Wszystko pięknie, ale zupełnie zapominacie o elemencie ekonomicznym. I nie, nie w sensie że to drogie, że niektórzy twierdzą nieopłacalne. Tak jak napisałeś Madrian, w kosmosie lata sporo surowca. Tylko czy ktokolwiek z was zadał sobie pytanie co by było, gdyby w przestrzeni kosmicznej napotkano meteoryt ze złota? Przecież tysiąc ton złota wprowadzonego nagle do obrotu rozwala na łopatki calutki ziemski system ekonomiczny. To dokładnie tak, jakby sobie dodrukować pieniądze. Nagły koszmarny wzrost inflacji, zawalające się rynki walutowe, giełda w całkowitym rozpadzie. Czy na serio wam się wydaje, że nikt o tym nie pomyślał? Z analiz chemicznych wynika, że na Księżycu mogą występować spore zasoby diamentów. To samo. Wprowadźcie na rynek tonę diamentów i macie świat pogrążony w chaosie.

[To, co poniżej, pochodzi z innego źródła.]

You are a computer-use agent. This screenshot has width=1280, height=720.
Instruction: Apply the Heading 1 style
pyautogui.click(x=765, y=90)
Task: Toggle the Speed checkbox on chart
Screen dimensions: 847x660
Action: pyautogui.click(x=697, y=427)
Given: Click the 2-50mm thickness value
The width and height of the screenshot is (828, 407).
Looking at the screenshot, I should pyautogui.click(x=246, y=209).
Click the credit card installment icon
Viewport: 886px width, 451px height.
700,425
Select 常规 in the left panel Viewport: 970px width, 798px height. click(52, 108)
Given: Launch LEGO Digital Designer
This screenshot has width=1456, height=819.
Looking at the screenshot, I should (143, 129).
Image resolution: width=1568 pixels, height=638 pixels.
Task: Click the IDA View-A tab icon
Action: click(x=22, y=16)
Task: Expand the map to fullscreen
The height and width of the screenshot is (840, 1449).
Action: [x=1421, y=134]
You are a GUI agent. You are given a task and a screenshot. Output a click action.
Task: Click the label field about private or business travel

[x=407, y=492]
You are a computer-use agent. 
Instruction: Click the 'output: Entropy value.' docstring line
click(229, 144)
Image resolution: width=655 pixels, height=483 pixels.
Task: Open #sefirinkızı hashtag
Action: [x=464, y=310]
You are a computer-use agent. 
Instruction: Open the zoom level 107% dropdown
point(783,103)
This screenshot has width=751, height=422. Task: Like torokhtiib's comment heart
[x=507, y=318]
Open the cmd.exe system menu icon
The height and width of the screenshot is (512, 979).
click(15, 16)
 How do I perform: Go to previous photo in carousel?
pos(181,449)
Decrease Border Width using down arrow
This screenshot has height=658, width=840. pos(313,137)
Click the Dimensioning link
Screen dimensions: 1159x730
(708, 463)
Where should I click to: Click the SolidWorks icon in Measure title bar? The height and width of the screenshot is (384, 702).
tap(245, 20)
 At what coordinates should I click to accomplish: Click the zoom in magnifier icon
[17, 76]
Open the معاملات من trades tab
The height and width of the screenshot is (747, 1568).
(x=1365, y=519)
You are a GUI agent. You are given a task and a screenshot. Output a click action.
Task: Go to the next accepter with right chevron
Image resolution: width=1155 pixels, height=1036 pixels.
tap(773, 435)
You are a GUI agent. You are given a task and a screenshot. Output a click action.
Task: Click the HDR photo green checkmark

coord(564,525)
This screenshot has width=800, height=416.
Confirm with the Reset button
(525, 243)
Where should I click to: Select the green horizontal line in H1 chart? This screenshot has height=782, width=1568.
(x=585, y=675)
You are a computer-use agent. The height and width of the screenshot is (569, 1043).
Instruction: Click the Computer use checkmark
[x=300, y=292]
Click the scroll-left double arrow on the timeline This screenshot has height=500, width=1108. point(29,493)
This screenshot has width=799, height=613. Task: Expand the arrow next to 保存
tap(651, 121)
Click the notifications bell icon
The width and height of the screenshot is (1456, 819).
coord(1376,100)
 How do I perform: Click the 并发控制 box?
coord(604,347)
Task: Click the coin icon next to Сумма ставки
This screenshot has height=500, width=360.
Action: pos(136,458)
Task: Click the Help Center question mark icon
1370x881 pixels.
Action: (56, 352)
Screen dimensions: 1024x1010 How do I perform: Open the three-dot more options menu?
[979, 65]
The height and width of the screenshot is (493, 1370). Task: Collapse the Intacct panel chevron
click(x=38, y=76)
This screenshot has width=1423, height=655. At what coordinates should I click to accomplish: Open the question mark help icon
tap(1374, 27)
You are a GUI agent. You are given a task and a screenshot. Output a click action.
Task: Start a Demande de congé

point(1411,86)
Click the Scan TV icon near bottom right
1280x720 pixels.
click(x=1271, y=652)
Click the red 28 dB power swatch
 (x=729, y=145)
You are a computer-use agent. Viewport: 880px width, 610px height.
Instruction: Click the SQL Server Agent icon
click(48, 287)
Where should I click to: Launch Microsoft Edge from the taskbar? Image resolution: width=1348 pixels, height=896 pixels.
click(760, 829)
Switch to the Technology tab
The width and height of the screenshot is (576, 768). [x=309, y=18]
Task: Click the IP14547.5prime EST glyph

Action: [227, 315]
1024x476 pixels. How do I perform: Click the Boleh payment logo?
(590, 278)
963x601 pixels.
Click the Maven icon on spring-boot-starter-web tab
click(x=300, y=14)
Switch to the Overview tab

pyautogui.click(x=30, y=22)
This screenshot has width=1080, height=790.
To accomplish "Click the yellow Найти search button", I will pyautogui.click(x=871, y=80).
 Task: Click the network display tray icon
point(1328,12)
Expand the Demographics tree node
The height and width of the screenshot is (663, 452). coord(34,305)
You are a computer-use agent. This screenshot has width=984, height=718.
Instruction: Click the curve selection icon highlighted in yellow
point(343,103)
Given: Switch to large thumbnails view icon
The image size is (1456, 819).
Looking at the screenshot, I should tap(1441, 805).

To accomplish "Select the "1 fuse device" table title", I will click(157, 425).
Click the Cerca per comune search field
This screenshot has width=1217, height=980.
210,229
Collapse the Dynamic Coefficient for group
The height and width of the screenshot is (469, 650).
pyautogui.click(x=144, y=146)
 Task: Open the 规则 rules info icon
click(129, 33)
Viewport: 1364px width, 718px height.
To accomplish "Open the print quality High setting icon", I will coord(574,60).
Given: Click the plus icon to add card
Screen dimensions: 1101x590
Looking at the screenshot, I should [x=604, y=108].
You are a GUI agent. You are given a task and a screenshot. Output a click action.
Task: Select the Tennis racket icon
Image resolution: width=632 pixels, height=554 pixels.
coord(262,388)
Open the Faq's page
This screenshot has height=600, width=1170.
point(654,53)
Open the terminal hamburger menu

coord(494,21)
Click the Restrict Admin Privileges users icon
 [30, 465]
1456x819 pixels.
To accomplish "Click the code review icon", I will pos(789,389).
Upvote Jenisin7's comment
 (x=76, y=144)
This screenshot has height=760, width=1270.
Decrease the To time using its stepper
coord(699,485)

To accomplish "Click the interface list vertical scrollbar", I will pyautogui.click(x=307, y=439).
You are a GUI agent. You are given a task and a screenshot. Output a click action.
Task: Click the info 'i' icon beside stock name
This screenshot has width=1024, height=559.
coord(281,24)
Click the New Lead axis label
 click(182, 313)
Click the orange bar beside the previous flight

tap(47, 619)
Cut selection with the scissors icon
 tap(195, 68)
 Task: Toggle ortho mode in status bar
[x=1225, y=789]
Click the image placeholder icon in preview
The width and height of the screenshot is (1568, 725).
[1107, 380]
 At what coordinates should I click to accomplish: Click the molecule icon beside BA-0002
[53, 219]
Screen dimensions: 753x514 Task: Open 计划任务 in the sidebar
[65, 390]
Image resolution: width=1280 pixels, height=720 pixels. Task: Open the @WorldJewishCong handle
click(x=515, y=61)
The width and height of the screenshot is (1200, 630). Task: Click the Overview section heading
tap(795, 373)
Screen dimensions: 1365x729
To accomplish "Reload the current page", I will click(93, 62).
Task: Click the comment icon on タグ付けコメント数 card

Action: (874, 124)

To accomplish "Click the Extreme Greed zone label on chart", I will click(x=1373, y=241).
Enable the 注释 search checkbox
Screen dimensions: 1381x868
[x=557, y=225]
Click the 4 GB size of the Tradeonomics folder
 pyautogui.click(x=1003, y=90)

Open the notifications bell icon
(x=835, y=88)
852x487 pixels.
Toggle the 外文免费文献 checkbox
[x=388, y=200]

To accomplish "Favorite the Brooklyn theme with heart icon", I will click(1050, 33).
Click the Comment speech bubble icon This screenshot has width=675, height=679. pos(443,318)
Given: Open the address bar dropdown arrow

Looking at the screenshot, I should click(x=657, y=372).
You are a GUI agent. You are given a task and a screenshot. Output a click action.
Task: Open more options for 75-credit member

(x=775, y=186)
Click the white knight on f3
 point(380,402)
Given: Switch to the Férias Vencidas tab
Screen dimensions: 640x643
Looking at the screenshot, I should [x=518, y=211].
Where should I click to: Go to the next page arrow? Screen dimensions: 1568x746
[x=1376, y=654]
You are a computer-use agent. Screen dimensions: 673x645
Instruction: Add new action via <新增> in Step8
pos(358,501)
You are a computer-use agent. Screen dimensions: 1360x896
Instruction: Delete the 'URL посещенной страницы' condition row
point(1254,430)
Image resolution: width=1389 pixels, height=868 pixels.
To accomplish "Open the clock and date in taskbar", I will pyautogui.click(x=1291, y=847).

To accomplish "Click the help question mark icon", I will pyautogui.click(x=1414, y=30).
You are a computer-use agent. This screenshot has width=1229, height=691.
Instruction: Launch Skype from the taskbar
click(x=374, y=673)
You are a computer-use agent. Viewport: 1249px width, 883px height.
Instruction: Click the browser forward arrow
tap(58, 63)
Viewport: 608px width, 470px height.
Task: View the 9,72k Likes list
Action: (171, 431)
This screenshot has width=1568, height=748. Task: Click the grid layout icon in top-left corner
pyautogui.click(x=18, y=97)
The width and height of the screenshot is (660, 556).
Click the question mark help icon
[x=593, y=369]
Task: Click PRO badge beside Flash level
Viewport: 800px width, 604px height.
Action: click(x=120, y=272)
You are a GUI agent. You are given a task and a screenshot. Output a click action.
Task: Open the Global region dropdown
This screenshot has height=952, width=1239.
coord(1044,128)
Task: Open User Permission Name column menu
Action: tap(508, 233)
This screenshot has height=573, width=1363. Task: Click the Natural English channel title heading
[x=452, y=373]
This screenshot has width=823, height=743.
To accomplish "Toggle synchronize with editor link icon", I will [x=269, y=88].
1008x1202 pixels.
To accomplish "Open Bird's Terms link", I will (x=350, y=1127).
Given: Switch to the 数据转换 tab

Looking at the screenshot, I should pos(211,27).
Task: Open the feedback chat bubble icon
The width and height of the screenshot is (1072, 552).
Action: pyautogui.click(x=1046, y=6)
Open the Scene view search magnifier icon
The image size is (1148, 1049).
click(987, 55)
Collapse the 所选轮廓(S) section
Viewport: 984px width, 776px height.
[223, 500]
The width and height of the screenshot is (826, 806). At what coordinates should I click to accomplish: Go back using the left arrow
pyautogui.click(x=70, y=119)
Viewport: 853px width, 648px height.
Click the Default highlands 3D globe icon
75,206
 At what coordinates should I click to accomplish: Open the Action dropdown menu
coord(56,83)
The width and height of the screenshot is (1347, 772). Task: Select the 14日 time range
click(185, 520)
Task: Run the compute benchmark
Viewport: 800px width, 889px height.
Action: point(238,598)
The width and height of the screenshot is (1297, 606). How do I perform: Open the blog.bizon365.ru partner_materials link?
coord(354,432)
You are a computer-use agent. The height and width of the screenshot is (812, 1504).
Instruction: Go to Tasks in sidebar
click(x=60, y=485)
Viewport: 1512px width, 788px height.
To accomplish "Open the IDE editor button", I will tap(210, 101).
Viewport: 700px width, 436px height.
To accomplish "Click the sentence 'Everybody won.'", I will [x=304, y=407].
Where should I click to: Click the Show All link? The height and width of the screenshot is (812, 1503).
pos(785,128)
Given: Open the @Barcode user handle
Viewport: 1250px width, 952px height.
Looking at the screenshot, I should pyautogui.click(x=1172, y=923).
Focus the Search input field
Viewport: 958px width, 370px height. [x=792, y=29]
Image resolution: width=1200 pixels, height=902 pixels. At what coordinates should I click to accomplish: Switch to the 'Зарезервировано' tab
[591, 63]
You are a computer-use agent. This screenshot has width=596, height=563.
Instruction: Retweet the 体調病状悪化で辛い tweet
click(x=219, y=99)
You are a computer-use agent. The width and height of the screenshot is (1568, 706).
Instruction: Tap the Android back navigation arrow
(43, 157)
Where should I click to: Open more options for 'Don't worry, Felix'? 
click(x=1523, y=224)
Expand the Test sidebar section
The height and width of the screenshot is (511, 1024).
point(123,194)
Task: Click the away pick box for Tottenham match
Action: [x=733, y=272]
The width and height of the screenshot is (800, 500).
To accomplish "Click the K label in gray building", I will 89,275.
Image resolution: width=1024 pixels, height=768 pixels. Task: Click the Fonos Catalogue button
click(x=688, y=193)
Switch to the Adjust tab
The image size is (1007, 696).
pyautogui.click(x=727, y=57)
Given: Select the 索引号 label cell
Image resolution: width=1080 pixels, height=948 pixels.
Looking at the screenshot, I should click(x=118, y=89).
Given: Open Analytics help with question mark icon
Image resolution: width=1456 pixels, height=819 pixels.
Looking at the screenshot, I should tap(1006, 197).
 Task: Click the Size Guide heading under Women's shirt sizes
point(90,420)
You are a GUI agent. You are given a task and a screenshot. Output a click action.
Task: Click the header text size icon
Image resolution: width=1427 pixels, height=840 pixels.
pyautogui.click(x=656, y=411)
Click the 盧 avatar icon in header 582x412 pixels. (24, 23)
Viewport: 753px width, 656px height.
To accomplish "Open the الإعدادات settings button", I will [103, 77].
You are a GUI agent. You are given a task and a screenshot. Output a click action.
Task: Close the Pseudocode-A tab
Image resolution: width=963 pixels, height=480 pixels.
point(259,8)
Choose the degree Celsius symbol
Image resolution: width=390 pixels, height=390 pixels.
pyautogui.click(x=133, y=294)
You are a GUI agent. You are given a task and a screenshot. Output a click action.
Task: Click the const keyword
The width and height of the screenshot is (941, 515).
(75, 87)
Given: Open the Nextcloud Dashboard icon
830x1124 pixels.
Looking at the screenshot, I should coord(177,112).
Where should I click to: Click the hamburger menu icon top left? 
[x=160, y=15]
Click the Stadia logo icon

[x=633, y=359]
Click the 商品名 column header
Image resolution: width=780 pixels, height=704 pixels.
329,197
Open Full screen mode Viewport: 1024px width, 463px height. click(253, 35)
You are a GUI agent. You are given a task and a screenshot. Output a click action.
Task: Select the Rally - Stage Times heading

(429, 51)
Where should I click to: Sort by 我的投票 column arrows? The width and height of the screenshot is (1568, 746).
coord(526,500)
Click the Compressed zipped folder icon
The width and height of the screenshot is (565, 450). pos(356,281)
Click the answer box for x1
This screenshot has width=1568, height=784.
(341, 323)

Po pierwsze, już dawno nie mamy pieniądza opartego na kruszcu. Obecnie opiera się on na wskaźnikach gospodarczych, a większość wydobywanego dziś złota jest wykorzystywana do celów technicznych, nie walutowych. Pewnie za to potaniałyby komputery i komórki. Złoto jest dziś surowcem, nie wyrazem wartości. Dawniej używano go do tego celu, bo było rzadkie. Ale są dziś minerały i obiekty o wiele rzadsze od złota. Diamenty to samo - biżuteria zrobiła by się tańsza. Pomijam już to, że taka naprawdę wartość diamentów jest wywindowana sztucznie, a ich zasoby czynią z nich jeden z powszechniejszych kamieni szlachetnych. Dopiero działania kartelu diamentowego podniosły jego ceny. Szczególnie, że diament akurat umiemy otrzymywać sztucznie, w stosunkowo prosty sposób. Może nie jest tak ładny jak naturalny, ale ma te same właściwości. I tak samo jest surowcem.
Zapominasz też, że cena takiego towaru byłaby wyższa niż ziemskiego, w powodu transportu.
Ale zasoby ziemskie są coraz szczuplejsze, ceny kopalin rosną. W końcu osiągną pułap gdzie będzie się bardziej opłacało przywieźć je z kosmosu. Co więcej powstaje nowa gałąź przemysłu - kopalnie kosmiczne, transport kosmiczny, infrastruktura przeładunkowa, konserwacja pojazdów i urządzeń. Otwiera to całkiem nowy rynek, o teoretycznie nieograniczonych możliwościach.
Masz problem z miliardem Chińczyków? Wyślij 250 milionów na Księżyc. Drugie 250 milionów niech ich wozi i transportuje urobek i zapasy. Hindusi niech dadzą następne 250 milionów ludzi do obsługi infrastruktury. A ktoś tam da jeszcze z 250 milionów ludzi na serwisantów lub budowniczych statków.
I miliard ludzi na ziemi mniej. Za to duży dopływ surowca.
A to tylko Księżyc. A Mars? A Asteroidy? A księżyce Jowisza? A inne układy planetarne? Może nam brakować ludzi na dalszą ekspansję.